Laurent de Sutter Professeur à la VUB

Pour contrer la disparition de l’art de communiquer à l’ère des réseaux sociaux, le philosophe français, actif aussi dans les médias de service public, en appelle, dans un petit livre malin, Un temps pour penser et un temps pour parler, à remettre autrui au centre des débats.

Comme directeur de la programmation d’Arte, votre emploi du temps est chargé. Pourquoi avoir choisi d’en consacrer une partie à un livre (1)?

Deux choses m’y ont poussé. Comme le dit une sagesse ancienne, qu’on retrouve dans l’Ecclésiaste, il y a un temps pour faire la guerre et un temps pour faire la paix. Cela veut dire qu’il y a un temps pour toute chose, mais qu’à la fin, il faut qu’elles se connectent. Or, comme universitaire, je constate que, désormais, les universitaires se contentent de citer des universitaires qui citent des universitaires, et ainsi de suite.
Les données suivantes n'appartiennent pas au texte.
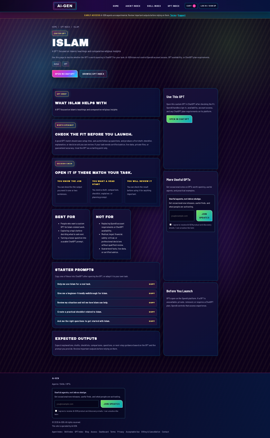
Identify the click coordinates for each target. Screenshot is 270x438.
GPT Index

Ils ont des choses à dire, mais ils n’éclairent plus la société. A l’inverse, dans mon autre monde, celui de la communication et des médias, je côtoie quantité de gens qui savent comment créer des engagements, définir un public, le cibler, etc. Mais on aurait beaucoup de mal à y trouver des penseurs. Il y a donc une rupture fondamentale entre les gens qui pensent mais qui ne communiquent pas ce qu’ils pensent, et ceux qui communiquent ce qu’ils ne pensent pas.

Il n’y a plus grand-chose à se dire quand il n’y a plus de raison partagée, et plus grand-chose à faire quand la liberté n’est plus commune.
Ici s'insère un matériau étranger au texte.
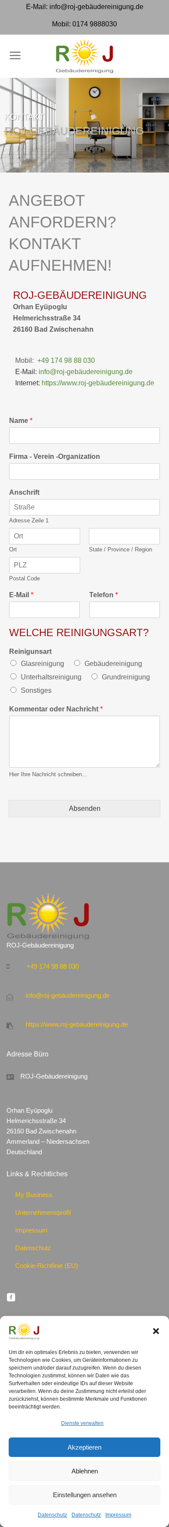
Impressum (118, 1515)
Vous avez voulu réconcilier les mondes?

J’ai voulu proposer une pause. Vous connaissez la collection de manuels « pour les nuls ». Ce sont des livres épais, qui correspondaient à une époque qui n’était pas encore celle de Facebook ou de Twitter. Si l’on veut transmettre de la philosophie ou de la communication, il faut le faire avec les moyens du temps. Nous sommes à l’ère des réseaux sociaux. Notre manière de nous nourrir intellectuellement est celle des posts Facebook. De la même manière qu’un post suscite l’attention de n’importe qui, j’ai voulu proposer, entre la communication et la philosophie, des ponts possibles, permettant à chacun de s’en ouvrir et, peut-être, d’en faire quelque chose.

Vous êtes très critique sur les réseaux sociaux…
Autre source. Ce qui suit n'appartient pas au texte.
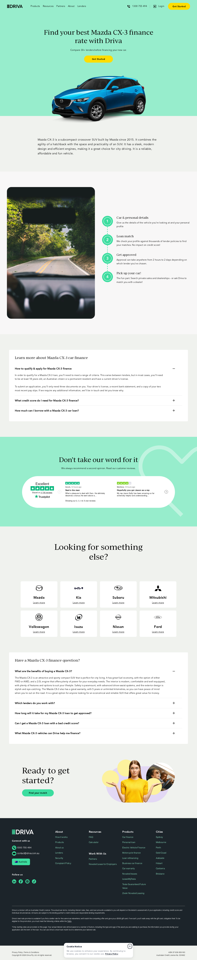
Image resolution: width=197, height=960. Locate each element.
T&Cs (69, 921)
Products (59, 842)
Il faut regarder les choses en face. Notre société est au bord de quelque chose de neuf. Je dis bien « neuf », et pas « désastre ». Cette nouveauté affecte tous les éléments du contrat social, à commencer par les idéaux de raison universelle et de liberté individuelle. Sur Twitter ou Facebook, l’universalité de la raison est la chose la moins partagée. On n’y observe que des polarisations pouvant déboucher sur des disputes violentes à propos de principes antagonistes. Quant à la liberté, elle s’est transformée en quelque chose d’opposé à ce dont rêvaient les Pères fondateurs des grandes révolutions politiques de la modernité: une liberté détachée du bien commun. La liberté, désormais, se résume à faire ce que je veux, sans reconnaissance de la liberté d’autrui. Voyez combien ce qui formait auparavant une société cohérente est devenu un archipel de minorités offensées, rêvant de cancel culture. Il s’agit d’un phénomène qui signale la fin du contrat social. Il n’y a plus grand-chose à se dire quand il n’y a plus de raison partagée, et plus grand-chose à faire quand la liberté n’est plus commune.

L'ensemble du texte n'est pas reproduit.